Sehingga ada indikasi JPU telah melakukan pelanggaran, karena telah menghalangi tugas kuasa hukum yang tengah mengerjakan penyusunan eksepsi. Tak hanya salinan BAP saja yang tak diberikan JPU kepada terdakwa maupun Kuasa Hukumnya.
Salinan dakwaan pun yang seharusnya dapat diperoleh pun tak kunjung diberikan. Hal itu lah yang juga membuat perisidangan berjalan tidak maksimal.
"Selain itu, sebelum sidang dimulai. Dakwaan seharusnya juga diserahkan ke terdakwa atau ke Kuasa Hukumnya. Tapi sampai kemarin sidang perdana, itu tidak ada diserahkan. Sehingga terdakwa tidak tau apa yang telah didakwakan kepada dirinya," katanya.
Sebelum persidangan ditutup oleh majelis hakim, Kuasa Hukum pada kesempatan itu lalu meminta kliennya tersebut dapat diberikan kesempatan pemeriksaan kesehatannya. Selain itu, pihaknya juga meminta agar Firman tetap diberikan fasilitas guna menempuh pendidikannya. "Karena pada hari Jumat, Firman akan melakukan ujian akhir semester," ucapnya.

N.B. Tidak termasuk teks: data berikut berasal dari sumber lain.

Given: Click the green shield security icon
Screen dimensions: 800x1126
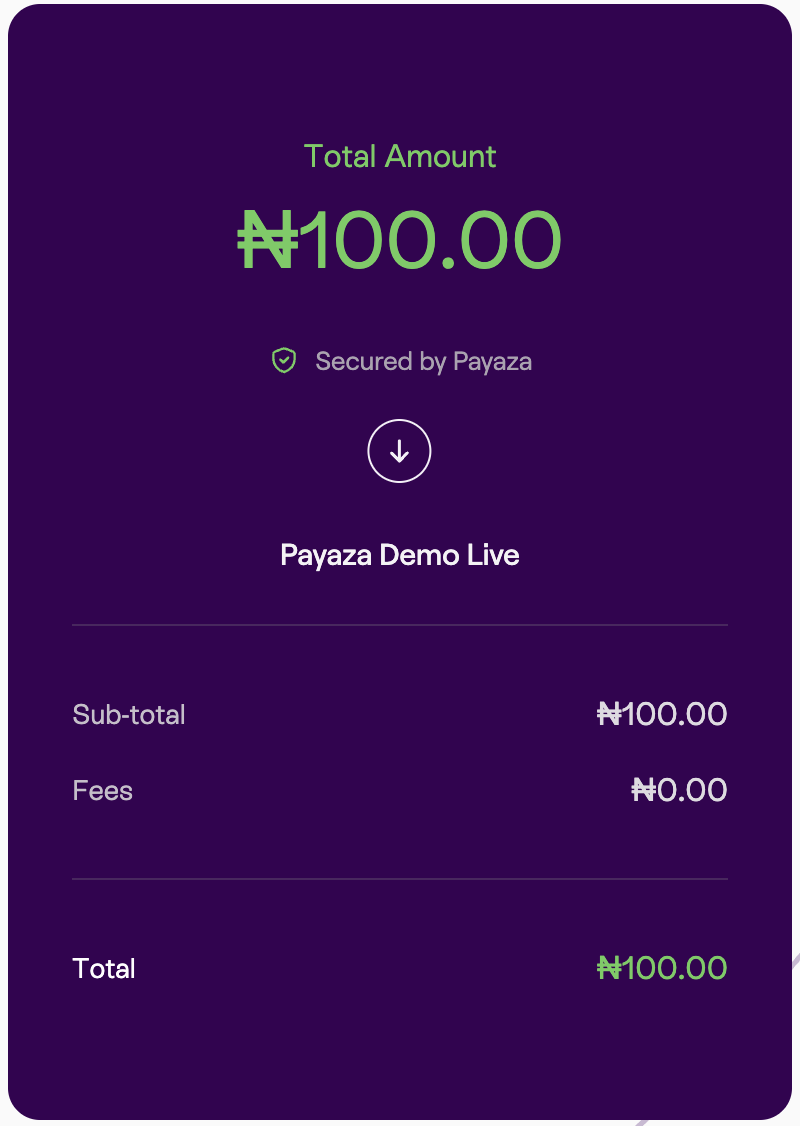Looking at the screenshot, I should (x=284, y=361).
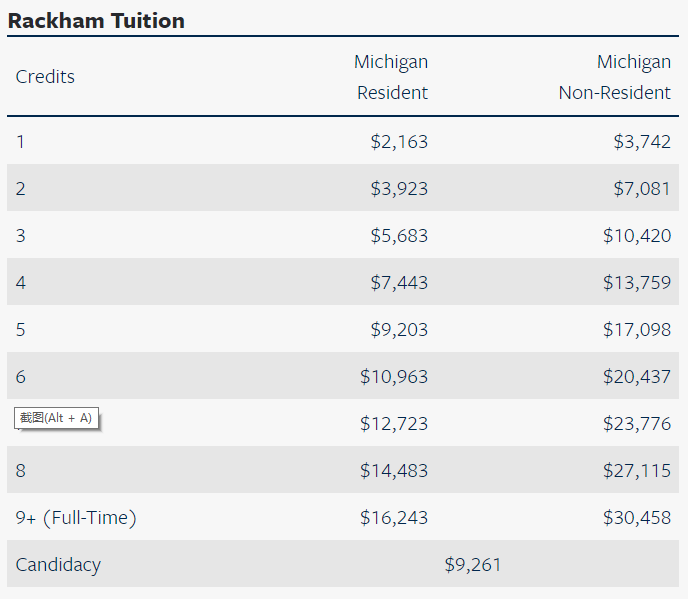Select the $13,759 non-resident value
The width and height of the screenshot is (688, 599).
coord(637,283)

"Jadi yang kami minta, agar sidang dilakukan secara langsung, pemeriksaan kesehatan dan fasilitas pendidikan terdakwa. Jadi itulah beberapa point yang coba kami perjuangkan didalam persidangan kemarin," imbuhnya.
Terkait pemeriksaan kesehatan bagi terdakwa yang saat ini telah ditahan dari Sel Tahanan Mapolresta Samarinda ke Lapas Klas II A Samarinda, diungkapkan oleh Bernard. Bahwa terdakwa kerap mengeluhkan sakit dibagian kepalanya. Keluhan itu sudah lama dialami kliennya. Tepatnya sejak dilakukan penangkapan dan penahanan yang dilakukan oleh aparat kepolisian.
"Terkait mengenai sakit yang dikeluhkan Firman itu sudah terjadi dari penangkapan yang dilakukan oleh pihak Polresta Samarinda. Saat itu, Firman mengalami sebuah penganiayaan dipukul sampai kepalanya bocor, lalu rambutnya dipotong secara serampangan oleh kepolisian," bebernya lagi.
Pasca mengalami penganiayaan yang dilakukan oleh polisi, sampai dengan saat ini Firman belum mendapatkan pemeriksaan keseluruhanya. "Dampak dari pukulan itu masih terasa. Makanya kami sudah mintakan kepada kepolisian untuk diperiksakan. Padahal kami sudah ajukan pemeriksaan kesehatannya pada tanggal 9 November 2020 lalu," sambungnya.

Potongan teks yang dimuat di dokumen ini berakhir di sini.